I really wouldn't worry, the chances that they were black widows are very slim. _Steatoda sp_. are harmless, and don't really like to bite. If you just forget they are there they will do a good job keeping other pest bugs to a minimum for you.

We had a pipe burst in a basement wall a few years ago, and up in the ceiliing behind the wall there were a few glossy black beauties, my dad was quite worried that they were black widows. He was pretty positive of their ID because they were glossy round and black just like a black widow. He asked me to take a look and sure enough, they were _Steatoda sp_. They rarely leave their webs, they are very reclusive. Although I did have a young one bunk in with one of my tarantulas for a few months, I fed it baby crickets, it was pretty neat.


----------



## effox (Apr 21, 2010)

I've found one in a VCR, many in a couch. The one in the VCR ran cross my hand and jumped off it to the floor, I didn't get bit even though I put my hand in its nest.

There are just as good odds of finding a black widow as the false positive, I've seen 10 widows, and only one of the other.

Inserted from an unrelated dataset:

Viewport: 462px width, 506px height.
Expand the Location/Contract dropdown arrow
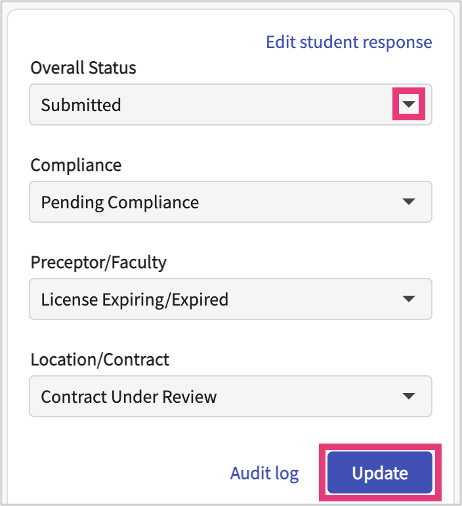tap(408, 396)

In reality you should be more worried about wolf spiders, they're more likely to bite you, I've been bitten twice by those buggers.


----------



## Atom (Apr 21, 2010)

Great. Now I am going to be paranoid. 

I had no clue they lived here.


----------



## Nicklfire (Apr 21, 2010)

god i hate spiders..

I remember when i lived in chilliwack and we had this lower level basement suite and the entrance went down this concreate steps to the door, we saw the odd spider once in a while.

Then the landlord put boards over the concreate for some reason to make it look nicer, but then the spiders started hiding and living Behind the pieces of board and this one night me and my now fiance were going to walk in and 4 HUGE brown spiders ... JUST MASSIVE , never ever seen anything that big before start skiddering around (when the sensor light turned on).

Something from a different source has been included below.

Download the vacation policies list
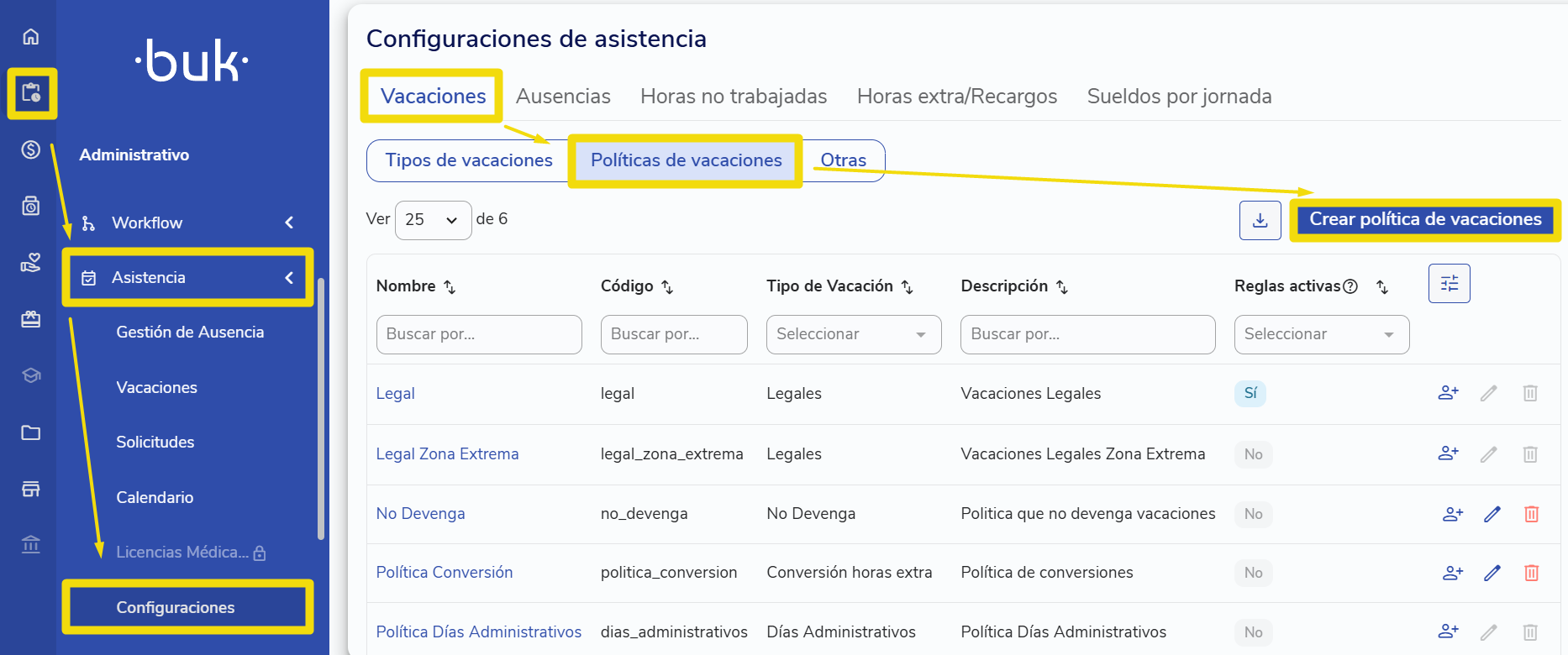 coord(1260,220)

Was the creepiest thing in my life, she started crying cause she's scared shitless of them..


----------



## petlaur (Apr 21, 2010)

@Nicklfire. Aww man, you just made my skin crawl with that creepy story! LOL. Bet your now fiancé said "Let's MOVE NOW!!!"


----------



## Nicklfire (Apr 21, 2010)

petlaur said:


> @Nicklfire. Aww man, you just made my skin crawl with that creepy story! LOL. Bet your now fiancé said "Let's MOVE NOW!!!"

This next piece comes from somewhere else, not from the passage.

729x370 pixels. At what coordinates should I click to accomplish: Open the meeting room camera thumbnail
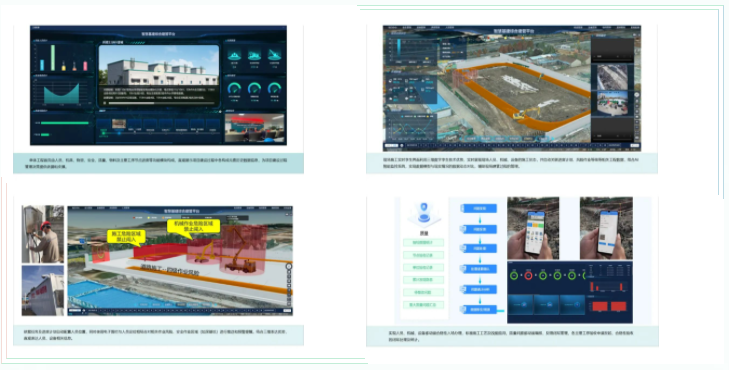click(254, 128)
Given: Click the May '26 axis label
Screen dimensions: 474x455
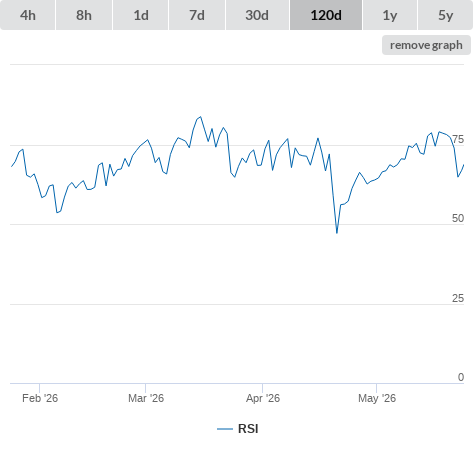Looking at the screenshot, I should click(x=377, y=398).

We moved shortly after lol


----------



## NewGuy (Apr 22, 2010)

Never seen any black widows here but there are tons in the Okanagan. The best way to catch spiders and other bugs in the house is to put down glue traps in the corners on the lower floors of the house. Its shocking how many spiders get caught even in a "clean" newer home.


----------



## kaisa (Apr 21, 2010)

my scariest spider expeirence was when i fell asleep with a empty bowl beside my head on the bed and woke up with a massive wolf spider trapped in the bowl! 

they probably crawl all over us while we sleep all the time


----------



## veng68 (Apr 30, 2010)

I had one in my garage (formerly a carport). Never really saw it move. was there for about 6 months...... then I never saw it again.

Cheers,
Vic


----------